Comienzo con una frase de Plinio “el Viejo”, In vino Veritas, una frase que a lo largo del de los siglos ha ido adquiriendo diferentes acepciones. Empiezo con ella porque es la que ha marcado mis pasos en el mundo del vino.

Mi interés por el vino empezó muy joven, con tan sólo 14 años ya me apasionaba. Me gustaba leer sobre revistas y artículos de profesionales del sector y poco a poco empecé a catar y visitar bodegas, lo que me divertía muchísimo. Fueron mis padres los que me inculcaron la importancia del buen vino que se producía en nuestro país.

En aquel momento para mí el vino no era más que ocio. Soy licenciada en Derecho y he ejercido la abogacía durante años. Sin embargo, llegó un momento en que me di cuenta de que mi interés por el mundo del vino y todo su entorno no podía ser únicamente ocio y decidí que tenía que formar parte de mi profesión. Para mí, Robert Parker era un referente en este sentido. Me centré en el estudio de la legislación vitivinícola y comencé a trabajar como sumiller hace un par de años.

Lo que he aprendido de mi trayectoria es que el pasado siempre aporta. En mi caso, me ha servido para saber escuchar al cliente, tener la inteligencia emocional mínima para leer mejor sus intereses y, sobre todo, relativizar los problemas. “No existen problemas, existen soluciones”, esto es una máxima a tener muy en cuenta tanto en el trato con el cliente, como entre compañeros, ya que no siempre es fácil lidiar con ciertas situaciones y pequeños conflictos que se nos presentan en el día a día.

Creo también que es esencial que para conseguirlo el profesional esté descansado y se sienta respetado en el trabajo y con tiempo para la formación. De esta manera se pueden poner en valor todos los detalles que hacen falta para poder transmitir felicidad y confianza al cliente, y por tanto, hacer un servicio excelente. Dando igual si se trata de un restaurante tres estrellas Michelin o un bar de barrio. Que el personal esté formado es esencial, que cada trabajador profundice en su campo es de vital importancia para mejorar y crecer laboralmente. El conocimiento es poder. Quizá estos son los temas pendientes en parte de la hostelería actual del país.

Actualmente trabajo como sumiller en el restaurante Coque**, en Madrid, donde somos cuatro sumilleres; cada uno con un estilo propio, bajo la batuta de Rafael Sandoval, ante el reto de manejar una bodega con unas 3.000 referencias. En este sentido, la importancia de trabajar en equipo es fundamental, buscar el engranaje perfecto, uniendo lo mejor de cada uno dentro del conjunto que formamos con el personal de cocina, sala y el equipo de limpieza (un trabajo en la sombra sin el cual nada sería posible). Armonía, respeto y sinergia son los conceptos que marcan la diferencia y hacen que la experiencia del cliente sea única.

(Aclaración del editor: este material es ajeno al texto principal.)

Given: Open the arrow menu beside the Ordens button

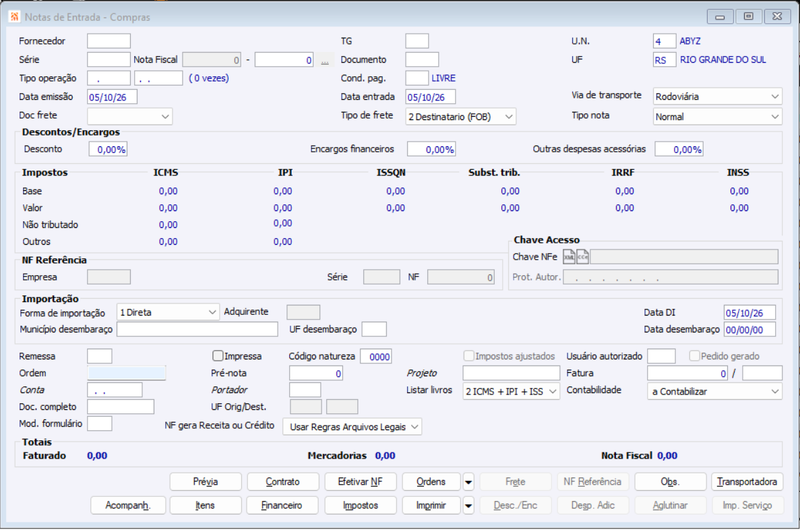Looking at the screenshot, I should pos(468,482).
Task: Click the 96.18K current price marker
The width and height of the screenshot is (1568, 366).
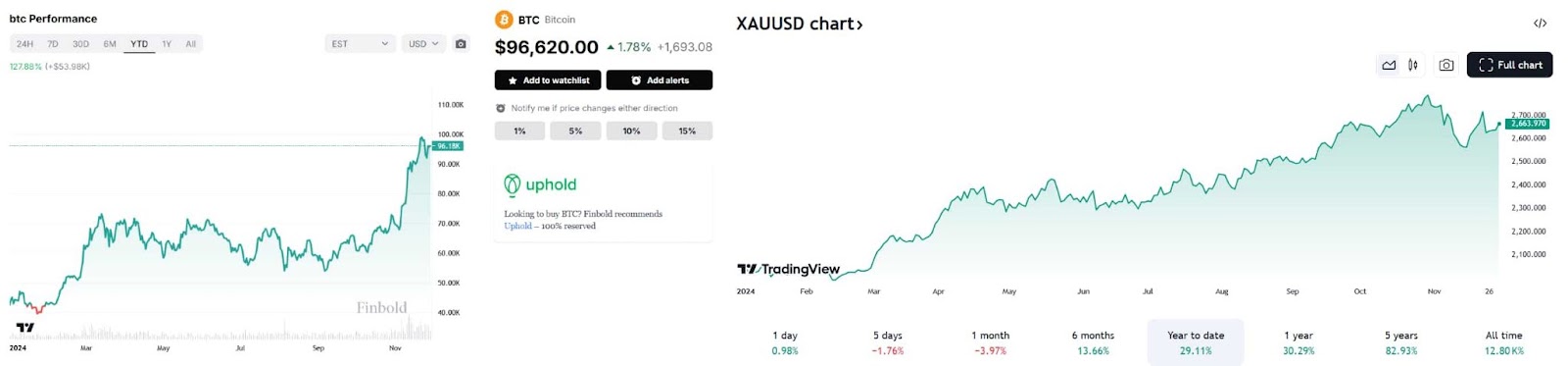Action: pyautogui.click(x=448, y=146)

En mi opinión, el sumiller es una pieza más para fomentar el consumo (moderado) de vino en nuestro país, consumo que se encuentra muy por debajo de otros países europeos, desmitificar que el vino es para sibaritas o personas de cierto nivel adquisitivo y por supuesto, revalorizar el buen producto nacional que tenemos.

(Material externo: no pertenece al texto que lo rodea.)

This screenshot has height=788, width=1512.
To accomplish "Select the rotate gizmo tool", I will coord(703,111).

Nuestro trabajo de cara al cliente, debe ser conseguir hacer caer en desuso el “yo no entiendo de vinos, sólo si me gusta o no me gusta”, una frase muy recurrente que en la mayoría de las ocasiones percibes como el cliente se siente incómodo al decirlo, sensación sin embargo que nadie en nuestro país tiene con la cerveza, siendo otro mundo amplísimo. Nadie se tiene que justificar por no saber categorías de vinos, de variedades de uva o de hectáreas de cultivo de una bodega. 

Nuestra misión es ayudar al cliente a entender qué características son las que hacen preferir un cierto tipo de vino a otro para que pueda ampliar su espectro y hacerlo partícipe de vivir una experiencia en la que tenga todos sus sentidos puestos en disfrutar, dedicándole a cada comensal el tiempo y el cariño que se merecen.

La sumillería, no es sólo un trabajo, es amor hacia el vino y una forma de vida, en la que se está en constante aprendizaje y evolución, para poder hacer que el cliente se vaya con una sonrisa a su casa, una de las cosas más bonitas que aporta esta profesión, y quizás una por las que yo di un giro de 180 grados a mi vida.

Y después de esta reflexión os pregunto, ¿en el vino está la verdad?